▶ **Dataset**:
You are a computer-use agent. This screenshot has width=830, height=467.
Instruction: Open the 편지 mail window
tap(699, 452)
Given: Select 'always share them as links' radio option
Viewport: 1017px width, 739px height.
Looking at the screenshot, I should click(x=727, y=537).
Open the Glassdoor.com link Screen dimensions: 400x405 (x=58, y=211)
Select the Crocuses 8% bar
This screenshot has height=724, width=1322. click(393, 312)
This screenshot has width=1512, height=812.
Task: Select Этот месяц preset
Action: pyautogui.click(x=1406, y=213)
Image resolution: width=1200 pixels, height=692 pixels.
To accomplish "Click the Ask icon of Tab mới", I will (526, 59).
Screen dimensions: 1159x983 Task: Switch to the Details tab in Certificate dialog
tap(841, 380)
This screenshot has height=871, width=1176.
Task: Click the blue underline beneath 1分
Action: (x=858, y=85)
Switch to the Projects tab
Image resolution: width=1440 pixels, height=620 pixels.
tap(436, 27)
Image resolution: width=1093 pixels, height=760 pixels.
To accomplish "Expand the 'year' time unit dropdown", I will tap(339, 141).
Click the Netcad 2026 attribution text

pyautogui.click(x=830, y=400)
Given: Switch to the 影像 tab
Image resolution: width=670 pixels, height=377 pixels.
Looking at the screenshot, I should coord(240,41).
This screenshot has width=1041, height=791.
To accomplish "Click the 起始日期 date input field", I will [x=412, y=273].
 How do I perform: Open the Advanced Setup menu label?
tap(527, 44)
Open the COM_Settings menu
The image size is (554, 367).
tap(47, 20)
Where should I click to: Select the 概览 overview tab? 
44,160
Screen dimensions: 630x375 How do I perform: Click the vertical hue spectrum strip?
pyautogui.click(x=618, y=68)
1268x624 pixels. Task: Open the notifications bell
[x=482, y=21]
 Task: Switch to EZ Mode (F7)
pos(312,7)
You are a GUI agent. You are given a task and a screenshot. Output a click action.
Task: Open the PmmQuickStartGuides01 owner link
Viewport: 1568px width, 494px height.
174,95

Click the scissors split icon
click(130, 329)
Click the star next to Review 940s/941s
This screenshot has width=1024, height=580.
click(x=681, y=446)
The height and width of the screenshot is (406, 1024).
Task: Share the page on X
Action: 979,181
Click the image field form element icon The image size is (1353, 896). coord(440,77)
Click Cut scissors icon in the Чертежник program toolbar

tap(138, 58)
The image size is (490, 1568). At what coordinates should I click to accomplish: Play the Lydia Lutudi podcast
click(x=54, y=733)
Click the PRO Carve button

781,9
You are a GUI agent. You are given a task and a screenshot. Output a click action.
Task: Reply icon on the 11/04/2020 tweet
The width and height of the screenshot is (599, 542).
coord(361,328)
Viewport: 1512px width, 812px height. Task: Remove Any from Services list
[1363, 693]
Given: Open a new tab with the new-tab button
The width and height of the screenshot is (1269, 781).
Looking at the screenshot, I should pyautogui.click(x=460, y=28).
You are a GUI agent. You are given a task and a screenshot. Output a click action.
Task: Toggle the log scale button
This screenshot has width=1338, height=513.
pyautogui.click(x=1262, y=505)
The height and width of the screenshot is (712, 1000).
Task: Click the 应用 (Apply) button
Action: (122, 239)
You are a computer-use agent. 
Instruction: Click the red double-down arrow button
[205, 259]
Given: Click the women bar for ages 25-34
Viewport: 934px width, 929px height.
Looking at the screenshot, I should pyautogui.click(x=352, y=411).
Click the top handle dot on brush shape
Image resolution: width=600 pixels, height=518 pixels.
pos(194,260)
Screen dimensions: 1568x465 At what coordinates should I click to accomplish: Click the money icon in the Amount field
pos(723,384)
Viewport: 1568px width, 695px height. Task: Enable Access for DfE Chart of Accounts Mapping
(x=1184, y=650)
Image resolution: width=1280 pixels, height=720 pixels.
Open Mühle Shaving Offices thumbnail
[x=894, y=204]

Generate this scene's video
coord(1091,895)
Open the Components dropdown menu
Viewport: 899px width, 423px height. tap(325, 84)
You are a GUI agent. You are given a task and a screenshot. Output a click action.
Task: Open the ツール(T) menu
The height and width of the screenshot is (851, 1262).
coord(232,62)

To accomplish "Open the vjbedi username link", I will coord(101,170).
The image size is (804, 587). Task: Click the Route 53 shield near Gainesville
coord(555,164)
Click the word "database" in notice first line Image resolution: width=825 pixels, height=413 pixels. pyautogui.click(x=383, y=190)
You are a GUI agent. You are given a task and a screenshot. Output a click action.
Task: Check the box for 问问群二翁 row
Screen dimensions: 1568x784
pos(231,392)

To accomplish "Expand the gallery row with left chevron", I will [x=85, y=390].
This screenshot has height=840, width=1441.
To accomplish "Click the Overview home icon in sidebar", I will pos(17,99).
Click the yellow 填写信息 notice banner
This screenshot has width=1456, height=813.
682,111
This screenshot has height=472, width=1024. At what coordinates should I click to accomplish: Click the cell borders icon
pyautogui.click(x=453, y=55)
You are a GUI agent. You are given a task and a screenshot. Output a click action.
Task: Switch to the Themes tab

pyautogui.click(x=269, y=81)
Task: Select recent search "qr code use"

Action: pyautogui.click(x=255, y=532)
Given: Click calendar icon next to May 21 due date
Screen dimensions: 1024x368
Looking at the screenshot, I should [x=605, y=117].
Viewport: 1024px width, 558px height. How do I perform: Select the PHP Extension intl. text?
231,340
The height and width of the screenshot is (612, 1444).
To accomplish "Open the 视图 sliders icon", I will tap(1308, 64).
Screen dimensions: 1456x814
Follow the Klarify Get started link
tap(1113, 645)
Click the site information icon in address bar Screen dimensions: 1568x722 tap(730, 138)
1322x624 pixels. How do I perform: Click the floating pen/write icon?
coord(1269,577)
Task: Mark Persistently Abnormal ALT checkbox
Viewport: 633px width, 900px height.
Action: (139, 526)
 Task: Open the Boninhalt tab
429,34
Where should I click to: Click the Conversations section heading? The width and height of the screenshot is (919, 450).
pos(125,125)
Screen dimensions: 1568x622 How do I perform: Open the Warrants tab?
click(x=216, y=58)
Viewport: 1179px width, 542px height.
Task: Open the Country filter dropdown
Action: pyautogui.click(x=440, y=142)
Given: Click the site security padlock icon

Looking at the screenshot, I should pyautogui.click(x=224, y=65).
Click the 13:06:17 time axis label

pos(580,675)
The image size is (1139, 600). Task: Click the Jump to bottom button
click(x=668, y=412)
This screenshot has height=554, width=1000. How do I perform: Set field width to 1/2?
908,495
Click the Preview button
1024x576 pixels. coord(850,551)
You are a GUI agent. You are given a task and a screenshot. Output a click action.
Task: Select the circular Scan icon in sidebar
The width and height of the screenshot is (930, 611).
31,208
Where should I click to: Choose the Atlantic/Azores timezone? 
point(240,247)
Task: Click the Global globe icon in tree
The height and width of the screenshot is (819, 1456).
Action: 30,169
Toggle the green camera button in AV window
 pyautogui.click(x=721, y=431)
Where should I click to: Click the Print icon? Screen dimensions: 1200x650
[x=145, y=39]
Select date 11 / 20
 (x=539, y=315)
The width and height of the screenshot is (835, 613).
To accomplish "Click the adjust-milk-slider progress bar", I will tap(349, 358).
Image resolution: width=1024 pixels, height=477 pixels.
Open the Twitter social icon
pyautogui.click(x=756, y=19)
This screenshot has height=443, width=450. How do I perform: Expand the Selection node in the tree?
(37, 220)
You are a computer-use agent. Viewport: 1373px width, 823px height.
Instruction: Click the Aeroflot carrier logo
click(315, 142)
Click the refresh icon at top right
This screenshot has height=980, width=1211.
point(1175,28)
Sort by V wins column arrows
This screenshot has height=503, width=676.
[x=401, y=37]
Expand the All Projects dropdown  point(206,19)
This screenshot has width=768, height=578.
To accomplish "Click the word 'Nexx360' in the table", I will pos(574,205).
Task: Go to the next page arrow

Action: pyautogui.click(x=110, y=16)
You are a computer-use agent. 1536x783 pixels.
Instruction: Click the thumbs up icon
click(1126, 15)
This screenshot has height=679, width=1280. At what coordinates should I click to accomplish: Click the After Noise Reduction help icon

▶ **Problem to solve**: Which lines run from the one containing "Task: Go to the next page arrow" to the end of the data? Output them exactly, with nothing added.

▶ **Task solution**:
Task: Go to the next page arrow

Action: pyautogui.click(x=110, y=16)
You are a computer-use agent. 1536x783 pixels.
Instruction: Click the thumbs up icon
click(1126, 15)
This screenshot has height=679, width=1280. At what coordinates should I click to accomplish: Click the After Noise Reduction help icon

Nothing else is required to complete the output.